I'd best get this technique sorted out pretty damned quick as I've been invited to a forthcoming Regimental Dinner.
 
#6
Sandbanks said:
Fisk knives? How vulgar.
I seem to remeber one of the questions asked in 'The Sloan Ranger's Handbook' (the original one...) was wether the Queen used fish knives and the answer was that she does!

If its good enough for Queenie....
 
#8
Biped said:
You mean . . . you can't blow your nose into the napkin?
Believe it or not, I remember reading a really, really old etiquette book from about 1805 (or thereabouts), in which attention was drawn to the fact that it was no longer acceptable to blow yer schnozz on the tablecloth.

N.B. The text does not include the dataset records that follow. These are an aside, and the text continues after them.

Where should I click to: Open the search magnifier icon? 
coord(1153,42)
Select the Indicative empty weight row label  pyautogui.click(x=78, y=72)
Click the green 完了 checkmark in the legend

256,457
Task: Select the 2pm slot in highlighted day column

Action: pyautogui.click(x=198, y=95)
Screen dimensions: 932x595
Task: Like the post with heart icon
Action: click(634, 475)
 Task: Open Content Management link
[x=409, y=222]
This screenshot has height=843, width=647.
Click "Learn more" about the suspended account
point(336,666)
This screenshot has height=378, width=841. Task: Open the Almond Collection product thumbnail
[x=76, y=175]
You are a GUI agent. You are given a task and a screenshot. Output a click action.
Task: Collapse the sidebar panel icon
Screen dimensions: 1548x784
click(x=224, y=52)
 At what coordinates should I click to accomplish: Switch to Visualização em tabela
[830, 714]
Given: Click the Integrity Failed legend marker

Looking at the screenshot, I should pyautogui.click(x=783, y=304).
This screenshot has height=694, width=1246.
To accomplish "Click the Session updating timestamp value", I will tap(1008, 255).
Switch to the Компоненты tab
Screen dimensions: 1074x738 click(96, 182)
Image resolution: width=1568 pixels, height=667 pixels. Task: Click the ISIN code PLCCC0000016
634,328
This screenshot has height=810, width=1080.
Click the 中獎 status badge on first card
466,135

So you're not far off the mark there, Biped. :D :D :D

MsG
 
#9
Biped said:
You mean . . . you can't blow your nose into the napkin?
Heathen!! - I bet you p*ss in the bath as well, a true gentlemen will p*ss in the sponge and then wring it out into the sink! :D (Allegedly :oops: )
 
#10
"They send you away on training days/weekends . . . to learn the ins and outs of what fork goes where and how to talk like a constipated fruit gargler."

Always handy when Terry is fragging you with RPG rounds.
 
#11
HM the Queen Mother was once invited to a dinner, where a guest subjected her, the hostess and his fellow diners to a diatribe about how fish knives were simply vulgar and how surprised he was that the hostess was using such common items.

Said guest was later invited to dine with HMtQM. There was a fish course on the menu, and the offending articles were at every place setting. Every time the anti-fish-knife chap turned up to dine with HMtQM over the next three decades, fish would be on the menu as the main course.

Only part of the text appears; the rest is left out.